** Opening PASSAGE block **

Tower protest: Gets a posting in TarnTaran, Deepak Kumar climbs down after 51 days
Bringing an end to possibly the longest protest atop a tower demanding job assurance, Deepak Kumar (35), aspiring teacher from Punjab’s Fazilka district, finally climbed down after 51 days from the 110-foot mobile tower in Chandigarh on Saturday morning after getting a job letter.
The Punjab education department has hired him on contractual basis at a salary of Rs 10,400. He has been asked to join on Monday (December 26) in a Tarn Taran school.
Deepak along with Rakesh Kumar of Gurdaspur had climbed the tower in the high-security zone in Sector 3 near the Punjab chief minister’s residence on November 3.
Rakesh climbed down on December 13 after he was given job letter.
No health test was conducted on him as he was directly taken to the education department office in SAS Nagar. When asked for a medical check-up, he gave in writing that he was doing fine and needed no such test. His medical check-up will be done before he joins work on Monday, a member of the Unemployed Teachers’ Union, Punjab, said.
COMPLAINS OF LOW BLOOD CIRCULATION
Deepak, who complained of low blood circulation in some parts of his body, cramps in the legs and pain in calf muscles, was brought down at 11am after the deputy superintendent of police (DSP Central), a civil defence official and a teachers’ union leader reached him through a hydraulic ladder.
As he came down, Deepak was made to talk to his mother and wife in Fazilka. He was then taken to the Punjab education department office in SAS Nagar.
Exhausted but relieved, Deepak said, “It was a long protest but I finally got the job letter. We had not climbed the tower for fun, but the government made us weak and helpless and did not even bother that we had our families who were worried about us.”
He added, “I will urge all those who are still waiting for a job to keep struggling and fighting for their legal rights or their survival will be at stake.”
When asked about his health, Deepak said, “Only the blood circulation in my legs has gone down, which is why I am facing difficulty in walking. I am fine otherwise. Once I start walking, the circulation will be normal.”
Kamal Thakur, the Unemployed Teachers’ Union, Punjab, leader, said, “We came to know at 2am on Saturday that Deepak’s name had come in the list and the place of his posting was fixed. We had planned to bring him down there and then but unfortunately the lift operator was not available. Therefore, we had to wait till morning to get him down.”
“Of the 5,300 candidates, job letters have been given to nearly 5,000. There are around 1500 posts which are still vacant. The government needs to keep this in mind.”
DSP (Central) Ram Gopal, who was a part of the rescue team, said, “Their union leader had come to pacify the protester and he maneged to convince him to come down.”
Sector 3 station house officer (SHO) Poonam Dilawri said it took 15 minutes to bring him down after he saw his name in the list.

** Closing PASSAGE block **

TASK PROMPT: Please print, word for word, the part of the tower protest article that opens with the words containing "COMPLAINS OF LOW" and closes with "Punjab education department office in SAS Nagar.". The listing after this is separate material, unrelated to the tower protest article.

** Opening DATA PROVIDED block **

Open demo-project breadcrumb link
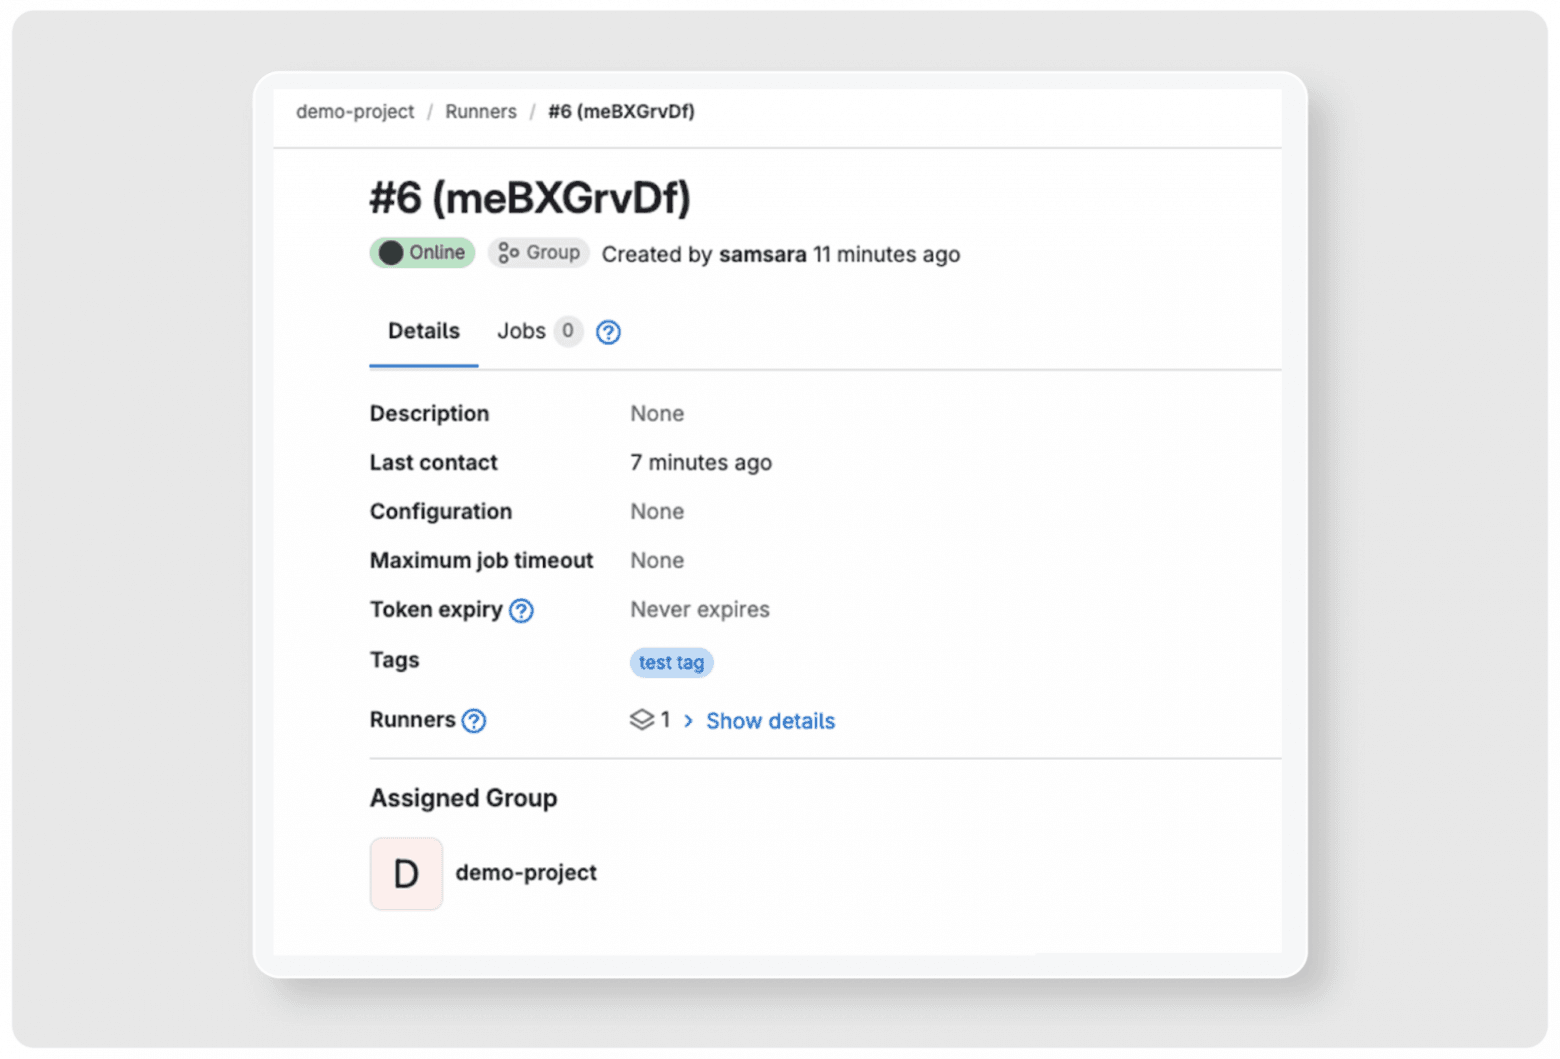 click(x=355, y=112)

** Closing DATA PROVIDED block **

ANSWER BOX:
COMPLAINS OF LOW BLOOD CIRCULATION
Deepak, who complained of low blood circulation in some parts of his body, cramps in the legs and pain in calf muscles, was brought down at 11am after the deputy superintendent of police (DSP Central), a civil defence official and a teachers’ union leader reached him through a hydraulic ladder.
As he came down, Deepak was made to talk to his mother and wife in Fazilka. He was then taken to the Punjab education department office in SAS Nagar.